Normally, the fetus is protected, at least in large part, from the much higher levels of glucocorticoids (corticosterone in rats and mice, cortisol in other mammals) in the maternal blood by placental 11β-hydroxysteroid dehydrogenase type 2 (11β-HSD2). This catalyzes the rapid inactivation of cortisol and corticosterone to their inert 11-keto forms (cortisone, 11-dehydrocorticosterone). In adult life, 11β-HSD2 is highly expressed in the kidney, where it excludes active glucocorticoids from mineralocorticoid receptors (MRs) in vivo, thus allowing aldosterone selective access. Congenital deficiency of 11β-HSD2 or its inhibition by liquorice derivatives allows activation of MRs by glucocorticoids causing hypernatremia, hypertension, and hypokalemia; the syndrome of apparent mineralocorticoid excess (AME) (Stewart et al., 1988; White et al., 1997).
The placenta and the fetal brain highly express 11β-HSD2 until the end of midgestation (Brown et al., 1996; Waddell et al., 1996). It has been proposed that relative deficiency of placental and/or fetal 11β-HSD2, by allowing greater passage of maternal glucocorticoids to fetal tissues, might be the physiological parallel to the effects of dexamethasone, a poor substrate for 11β-HSD2, which crosses the placenta. In support of this notion, activity of placental 11β-HSD2 correlates with birth weight (Lindsay et al., 1996; Welberg et al., 2000; Murphy et al., 2002). Moreover, in rats, maternal treatment during pregnancy with dexamethasone or the nonselective 11β-HSD inhibitor carbenoxolone reduces birth weight and produces permanent hypertension, hyperglycemia, and behavior reminiscent of anxiety (Lindsay et al., 1996; Welberg et al., 2000, 2001). However, because all prenatal models used to date involve maternal manipulations, the locus of effect is unknown. This is crucial because postnatally maternal behavioral factors are major critical influences determining offspring brain programming (Liu et al., 2000; Weaver et al., 2004).

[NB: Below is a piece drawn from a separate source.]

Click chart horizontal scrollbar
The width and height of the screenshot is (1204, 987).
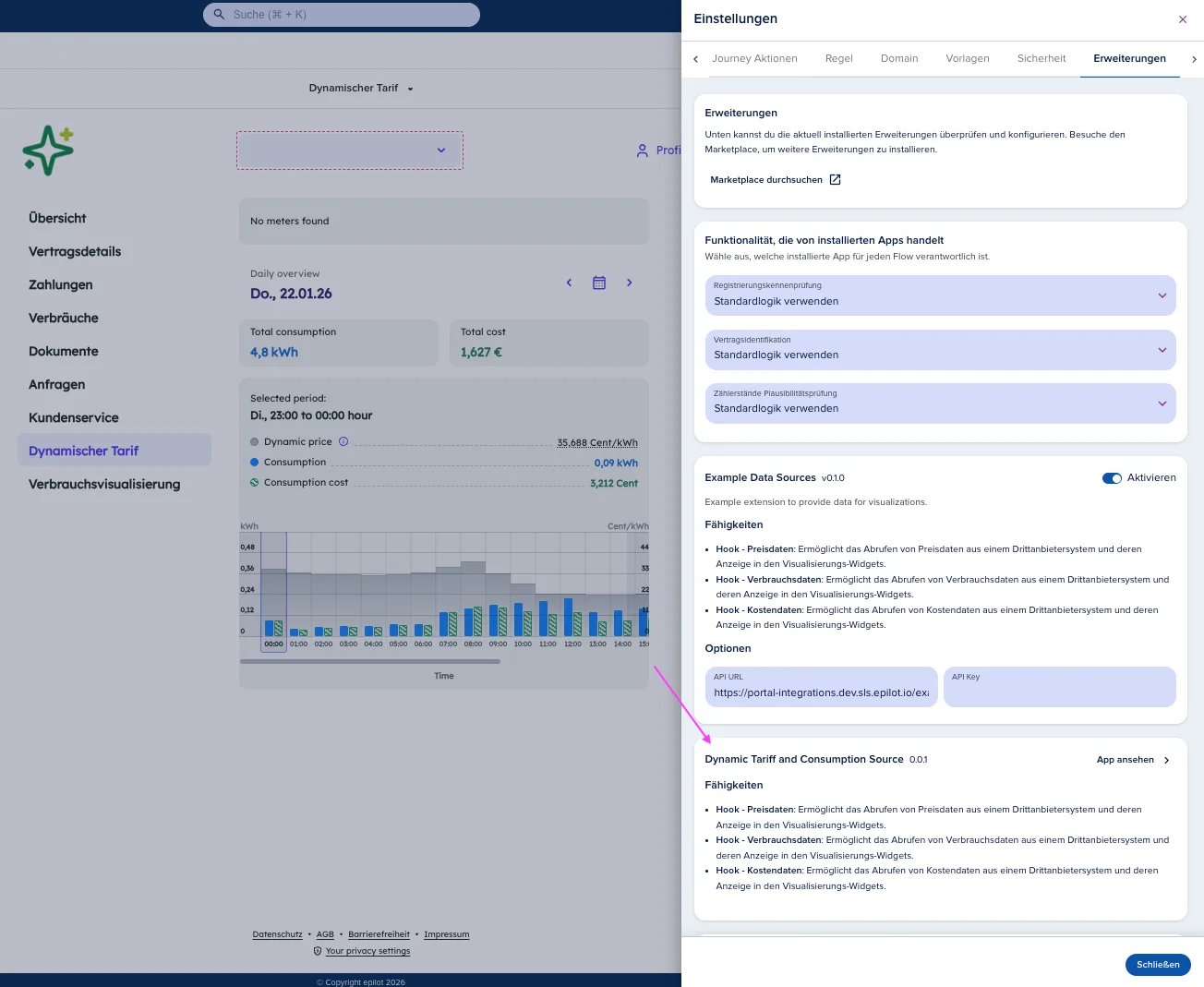tap(370, 661)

In this paper, we test the hypothesis that 11β-HSD2 expression in the placenta and fetus protects the fetus from overexposure to maternal glucocorticoids in the mouse, resulting in programming of the offspring. The phenotype of 11β-HSD2−/− mice has been reported (Kotelevtsev et al., 1999); however, the targeted 11β-HSD2 allele has now been backcrossed onto the C57BL/6J strain, which exhibits a much milder phenotype of systolic hypertension (+8 mmHg) in young adult offspring (J. M. Paterson, M. A. Bailey, P. W. F. Hadoke, D. G. Brownstein, C. Bellamy, S. Fleming, J. R. Seckl, and J. J. Mullins, unpublished observations). We have now examined the effects of 11β-HSD2 nullizygosity on offspring's behavior and HPA activity.
Materials and Methods
For homozygous matings of C57BL/6J or 11β-HSD2−/− congenic on C57BL/6J background, a male and female of the respective genotype were housed together in a breeding cage with bedding for nest building.

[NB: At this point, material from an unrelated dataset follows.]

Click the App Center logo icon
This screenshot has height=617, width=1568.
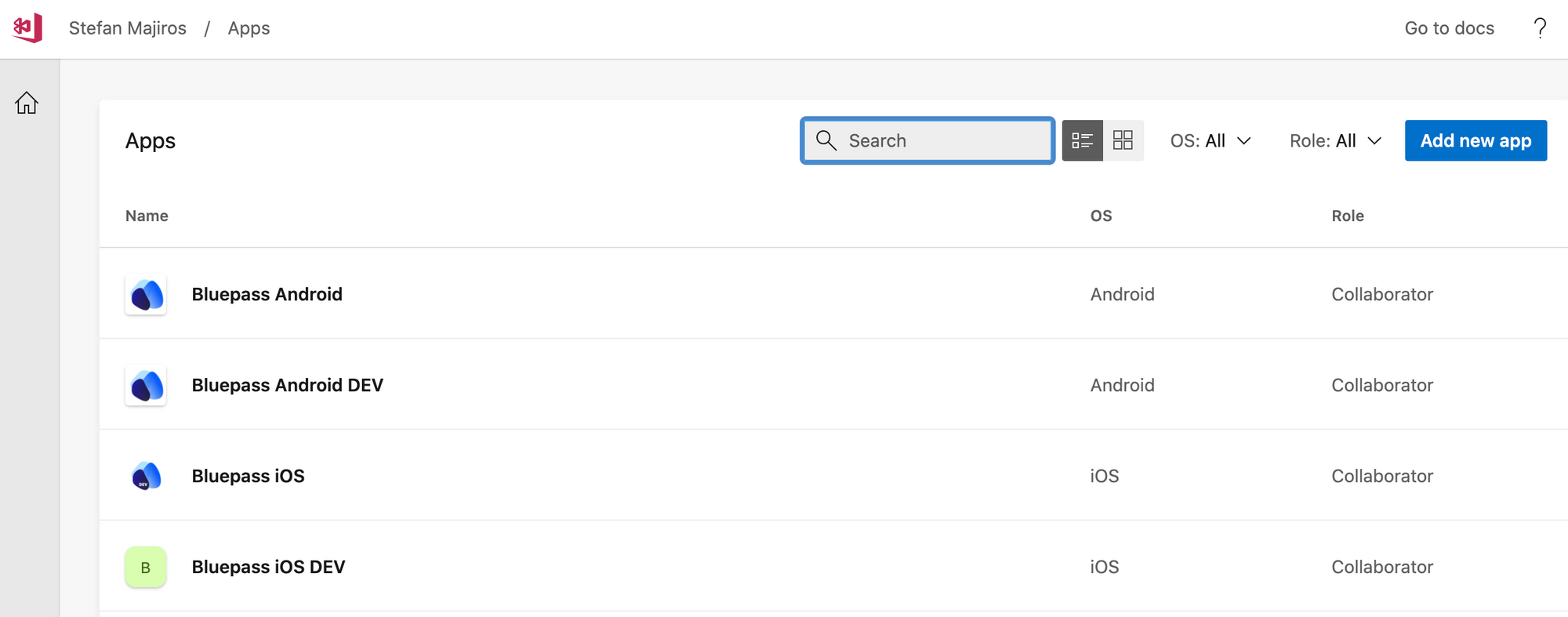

In other experiments, male and female 11β-HSD2+/− mice congenic on the C57BL/6J background were housed in pairs in a breeding cage as above. Offspring consisting of 11β-HSD2 +/+, +/−, and −/− were compared within the same litter. Genotyping was performed by PCR using these primers: B2Forw, AACGGGCTCCAAGTTGAGTC; B2Rev, GCTTCAGGCGAGGAGAACAGAGGTCACG; NEORev, CGCTTCC-TCGTGCTTTACGGTATCGCCGCTCC.
Animals were given standard chow and water ad libitum, lights were on from 7 A.M. to 7 P.M., and all studies were performed to the highest standards of humane animal care under the aegis of the United Kingdom Animals (Scientific Procedures) Act, 1986. All pups were weighed on the day of birth and/or at the time of killing.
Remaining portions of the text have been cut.